Da Achur se pasa la vida sobre su mecedora, que en él parece más una protuberancia natural. Un pitillo en la comisura de los labios, las rodillas de tortuga pegadas al vientre, no deja de mirar fijamente un impreciso punto mar adentro. Así se queda aletargado de sol a sol, canturreando una canción de El Anka, consumiendo en paz sus ochenta años en un país que no da para más. Estuvo en unas cuantas guerras, desde Normandía hasta Dien Bien Phu, desde Guernica hasta los montes Djurjura, y sigue sin comprender por qué los hombres prefieren partirse la cara, cuando una simple borrachera basta para acercarlos.

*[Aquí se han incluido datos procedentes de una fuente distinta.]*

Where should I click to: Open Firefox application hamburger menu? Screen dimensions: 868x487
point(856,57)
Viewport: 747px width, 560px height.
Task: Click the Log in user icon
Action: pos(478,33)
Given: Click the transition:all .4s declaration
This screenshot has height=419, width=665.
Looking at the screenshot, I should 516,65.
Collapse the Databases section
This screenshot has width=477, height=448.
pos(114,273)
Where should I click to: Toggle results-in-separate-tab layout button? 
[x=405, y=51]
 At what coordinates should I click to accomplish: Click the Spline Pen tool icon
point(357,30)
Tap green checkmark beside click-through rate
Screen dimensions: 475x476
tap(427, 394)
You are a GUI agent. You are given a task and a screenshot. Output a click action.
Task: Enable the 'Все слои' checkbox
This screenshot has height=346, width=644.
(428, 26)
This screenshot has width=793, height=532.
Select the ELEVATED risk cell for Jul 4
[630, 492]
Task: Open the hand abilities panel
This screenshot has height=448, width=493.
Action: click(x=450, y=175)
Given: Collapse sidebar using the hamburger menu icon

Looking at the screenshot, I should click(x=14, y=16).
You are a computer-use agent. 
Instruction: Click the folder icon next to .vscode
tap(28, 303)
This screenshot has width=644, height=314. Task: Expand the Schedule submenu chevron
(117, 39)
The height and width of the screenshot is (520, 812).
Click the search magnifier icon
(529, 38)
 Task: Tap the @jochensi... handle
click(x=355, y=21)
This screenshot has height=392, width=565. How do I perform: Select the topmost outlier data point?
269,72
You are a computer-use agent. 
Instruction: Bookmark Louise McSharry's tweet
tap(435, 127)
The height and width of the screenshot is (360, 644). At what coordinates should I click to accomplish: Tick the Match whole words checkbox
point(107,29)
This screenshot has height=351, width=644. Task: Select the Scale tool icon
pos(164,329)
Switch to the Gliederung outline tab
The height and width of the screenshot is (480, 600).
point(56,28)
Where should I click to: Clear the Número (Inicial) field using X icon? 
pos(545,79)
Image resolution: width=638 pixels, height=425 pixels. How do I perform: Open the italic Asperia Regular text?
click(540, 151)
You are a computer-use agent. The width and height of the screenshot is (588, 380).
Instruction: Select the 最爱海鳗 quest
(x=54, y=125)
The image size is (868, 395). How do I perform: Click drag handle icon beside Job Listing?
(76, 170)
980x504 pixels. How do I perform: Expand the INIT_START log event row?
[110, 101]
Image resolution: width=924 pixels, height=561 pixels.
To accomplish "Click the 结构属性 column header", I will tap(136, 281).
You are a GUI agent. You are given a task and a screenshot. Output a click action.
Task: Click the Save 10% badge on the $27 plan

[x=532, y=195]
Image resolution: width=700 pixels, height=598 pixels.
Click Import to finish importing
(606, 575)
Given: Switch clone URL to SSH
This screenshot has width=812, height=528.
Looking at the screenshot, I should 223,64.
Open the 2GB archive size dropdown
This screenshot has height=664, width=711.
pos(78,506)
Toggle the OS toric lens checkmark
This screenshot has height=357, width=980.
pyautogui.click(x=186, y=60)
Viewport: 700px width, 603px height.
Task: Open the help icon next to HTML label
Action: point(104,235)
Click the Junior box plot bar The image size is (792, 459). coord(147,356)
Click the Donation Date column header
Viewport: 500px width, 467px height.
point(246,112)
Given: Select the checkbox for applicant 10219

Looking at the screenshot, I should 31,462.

Da Achur ha dejado de darle vueltas a todo este tinglado. Ya sólo acecha, entre marea y marea, la llegada de la parca. Su mujer murió una generación atrás, no tuvo prole y poco le importaría que el Señor se dignara llevárselo de una vez por todas.
Me lo encuentro bajo la marquesina, las patas sobre el velador, la mirada perdida. Su nuca enrojecida se estremece al oír rechinar mis pasos. Ni siquiera se da la vuelta cuando me acomodo como puedo sobre una litera que está cerca de la barandilla.
Al cabo de un rato, irritado por mis suspiros, refunfuña:
—Fallaste en tu vocación, Llob.
—Lino piensa que habría sido un buen apuntador de teatro.
—Mejor todavía: habrías sido un perfecto ciego.
—¿Por qué?
—Como no paras de verlo todo negro…
Observo el vuelo tropezoso de una mariposa y nuevamente los surcos de la nuca del anciano.
—Esto no es como para alegrarse, Da.
—Tampoco eres el Mesías.
—Pero estoy preocupado.
—De nada sirve comerse el tarro.
Me apoyo sobre el codo.
—Desde tu ratonera no se ve gran cosa, Da.
—Quien ve de lejos lo ve todo mejor.
—No basta con mirar cuando el país se va al garete.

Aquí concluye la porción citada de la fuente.